* [Your instructions]: The lines from the start of the data up to and including the one with "Given: Click the ROUTE column header" should be returned exactly, and nothing else.

=== Section Start ===

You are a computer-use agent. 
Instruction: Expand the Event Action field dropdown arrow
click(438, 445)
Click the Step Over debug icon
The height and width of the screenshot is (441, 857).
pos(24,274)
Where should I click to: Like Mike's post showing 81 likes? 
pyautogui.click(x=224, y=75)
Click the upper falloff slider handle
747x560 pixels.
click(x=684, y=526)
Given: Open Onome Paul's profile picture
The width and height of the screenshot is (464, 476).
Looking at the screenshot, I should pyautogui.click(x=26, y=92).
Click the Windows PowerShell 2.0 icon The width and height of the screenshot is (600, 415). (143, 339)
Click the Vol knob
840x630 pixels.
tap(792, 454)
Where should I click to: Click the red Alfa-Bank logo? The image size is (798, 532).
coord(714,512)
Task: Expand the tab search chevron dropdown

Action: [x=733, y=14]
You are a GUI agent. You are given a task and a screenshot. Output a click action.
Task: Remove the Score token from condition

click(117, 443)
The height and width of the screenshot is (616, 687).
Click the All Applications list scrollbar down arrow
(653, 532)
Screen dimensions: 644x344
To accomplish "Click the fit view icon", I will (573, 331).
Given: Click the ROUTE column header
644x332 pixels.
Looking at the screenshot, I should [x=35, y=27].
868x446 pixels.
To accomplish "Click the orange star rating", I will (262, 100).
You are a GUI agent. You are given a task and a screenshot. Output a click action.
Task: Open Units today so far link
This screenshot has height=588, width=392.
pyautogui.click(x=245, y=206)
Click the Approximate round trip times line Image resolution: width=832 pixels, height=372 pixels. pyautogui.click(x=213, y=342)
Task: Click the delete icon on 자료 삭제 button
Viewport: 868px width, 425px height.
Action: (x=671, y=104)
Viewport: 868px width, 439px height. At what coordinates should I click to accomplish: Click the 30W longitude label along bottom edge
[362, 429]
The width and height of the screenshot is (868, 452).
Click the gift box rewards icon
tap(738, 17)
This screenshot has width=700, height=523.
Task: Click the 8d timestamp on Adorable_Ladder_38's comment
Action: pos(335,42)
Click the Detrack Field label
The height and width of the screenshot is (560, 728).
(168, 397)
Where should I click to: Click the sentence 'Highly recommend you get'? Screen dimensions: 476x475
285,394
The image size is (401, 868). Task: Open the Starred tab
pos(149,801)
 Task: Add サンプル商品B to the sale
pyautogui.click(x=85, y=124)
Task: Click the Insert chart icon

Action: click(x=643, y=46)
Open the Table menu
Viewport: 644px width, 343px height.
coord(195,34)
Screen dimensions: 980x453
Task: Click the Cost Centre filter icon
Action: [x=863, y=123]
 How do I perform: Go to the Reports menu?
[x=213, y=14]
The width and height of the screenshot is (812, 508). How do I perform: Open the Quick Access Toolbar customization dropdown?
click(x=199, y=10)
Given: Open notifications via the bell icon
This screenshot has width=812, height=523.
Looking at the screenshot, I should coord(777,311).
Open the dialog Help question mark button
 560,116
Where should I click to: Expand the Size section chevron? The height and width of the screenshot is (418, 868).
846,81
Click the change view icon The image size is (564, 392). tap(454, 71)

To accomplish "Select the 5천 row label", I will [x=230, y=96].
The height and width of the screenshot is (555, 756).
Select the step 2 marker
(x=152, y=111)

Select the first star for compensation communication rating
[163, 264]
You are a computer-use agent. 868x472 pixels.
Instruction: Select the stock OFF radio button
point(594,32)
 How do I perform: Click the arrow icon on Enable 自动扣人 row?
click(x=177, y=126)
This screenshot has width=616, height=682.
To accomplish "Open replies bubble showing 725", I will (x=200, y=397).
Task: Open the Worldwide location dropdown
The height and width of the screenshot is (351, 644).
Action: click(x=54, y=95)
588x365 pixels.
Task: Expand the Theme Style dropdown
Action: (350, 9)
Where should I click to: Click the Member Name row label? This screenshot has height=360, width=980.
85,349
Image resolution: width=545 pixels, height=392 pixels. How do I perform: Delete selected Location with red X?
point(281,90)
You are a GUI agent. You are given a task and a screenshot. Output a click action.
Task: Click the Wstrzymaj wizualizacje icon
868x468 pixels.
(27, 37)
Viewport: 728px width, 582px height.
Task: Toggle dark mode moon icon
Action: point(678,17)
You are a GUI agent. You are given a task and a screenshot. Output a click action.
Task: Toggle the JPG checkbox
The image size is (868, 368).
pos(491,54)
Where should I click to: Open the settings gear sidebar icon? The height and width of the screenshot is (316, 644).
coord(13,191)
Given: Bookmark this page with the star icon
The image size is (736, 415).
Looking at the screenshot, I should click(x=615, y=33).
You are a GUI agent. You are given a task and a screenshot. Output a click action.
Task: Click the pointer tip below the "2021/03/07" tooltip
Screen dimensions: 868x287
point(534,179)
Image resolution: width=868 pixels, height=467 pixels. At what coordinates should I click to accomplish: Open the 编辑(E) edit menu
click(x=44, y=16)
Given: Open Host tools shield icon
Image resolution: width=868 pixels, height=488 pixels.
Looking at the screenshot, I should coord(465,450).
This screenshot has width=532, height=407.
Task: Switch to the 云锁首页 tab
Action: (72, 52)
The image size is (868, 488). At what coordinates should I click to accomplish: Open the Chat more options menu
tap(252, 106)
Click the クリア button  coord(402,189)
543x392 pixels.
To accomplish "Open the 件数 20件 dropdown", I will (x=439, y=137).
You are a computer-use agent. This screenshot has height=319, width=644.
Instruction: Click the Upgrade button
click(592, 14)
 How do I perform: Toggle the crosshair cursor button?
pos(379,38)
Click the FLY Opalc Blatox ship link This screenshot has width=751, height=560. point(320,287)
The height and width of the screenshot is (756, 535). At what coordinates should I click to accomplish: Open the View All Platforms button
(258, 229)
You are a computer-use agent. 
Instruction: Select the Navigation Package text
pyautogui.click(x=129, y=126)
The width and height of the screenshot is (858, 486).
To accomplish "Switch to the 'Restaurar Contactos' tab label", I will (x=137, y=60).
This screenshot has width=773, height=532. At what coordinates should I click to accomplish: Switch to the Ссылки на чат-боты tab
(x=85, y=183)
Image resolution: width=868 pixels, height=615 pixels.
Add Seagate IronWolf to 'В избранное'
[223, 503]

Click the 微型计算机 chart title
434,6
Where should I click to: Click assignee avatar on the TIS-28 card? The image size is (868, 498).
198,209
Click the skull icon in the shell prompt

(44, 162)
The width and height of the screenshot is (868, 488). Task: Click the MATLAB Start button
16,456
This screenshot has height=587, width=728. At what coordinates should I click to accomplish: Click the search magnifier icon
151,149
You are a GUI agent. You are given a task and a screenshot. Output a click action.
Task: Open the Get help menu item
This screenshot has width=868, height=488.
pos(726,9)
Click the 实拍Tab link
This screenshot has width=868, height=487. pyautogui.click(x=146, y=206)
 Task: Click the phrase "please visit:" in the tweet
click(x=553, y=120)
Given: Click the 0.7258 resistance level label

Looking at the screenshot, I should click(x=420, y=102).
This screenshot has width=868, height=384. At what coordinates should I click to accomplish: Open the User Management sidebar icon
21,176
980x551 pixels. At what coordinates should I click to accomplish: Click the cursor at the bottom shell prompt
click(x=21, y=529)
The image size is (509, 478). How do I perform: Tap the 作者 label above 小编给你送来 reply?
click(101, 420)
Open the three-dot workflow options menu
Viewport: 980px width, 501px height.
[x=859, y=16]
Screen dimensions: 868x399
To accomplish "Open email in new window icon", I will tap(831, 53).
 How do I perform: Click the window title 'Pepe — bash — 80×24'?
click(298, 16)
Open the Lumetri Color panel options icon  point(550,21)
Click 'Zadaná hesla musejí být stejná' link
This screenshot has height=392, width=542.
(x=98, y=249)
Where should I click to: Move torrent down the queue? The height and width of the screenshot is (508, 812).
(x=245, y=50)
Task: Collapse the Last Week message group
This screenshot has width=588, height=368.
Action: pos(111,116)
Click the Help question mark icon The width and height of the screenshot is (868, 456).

=== Section End ===

* [Response to the task]:
You are a computer-use agent. 
Instruction: Expand the Event Action field dropdown arrow
click(438, 445)
Click the Step Over debug icon
The height and width of the screenshot is (441, 857).
pos(24,274)
Where should I click to: Like Mike's post showing 81 likes? 
pyautogui.click(x=224, y=75)
Click the upper falloff slider handle
747x560 pixels.
click(x=684, y=526)
Given: Open Onome Paul's profile picture
The width and height of the screenshot is (464, 476).
Looking at the screenshot, I should pyautogui.click(x=26, y=92).
Click the Windows PowerShell 2.0 icon The width and height of the screenshot is (600, 415). (143, 339)
Click the Vol knob
840x630 pixels.
tap(792, 454)
Where should I click to: Click the red Alfa-Bank logo? The image size is (798, 532).
coord(714,512)
Task: Expand the tab search chevron dropdown

Action: [x=733, y=14]
You are a GUI agent. You are given a task and a screenshot. Output a click action.
Task: Remove the Score token from condition

click(117, 443)
The height and width of the screenshot is (616, 687).
Click the All Applications list scrollbar down arrow
(653, 532)
Screen dimensions: 644x344
To accomplish "Click the fit view icon", I will (573, 331).
Given: Click the ROUTE column header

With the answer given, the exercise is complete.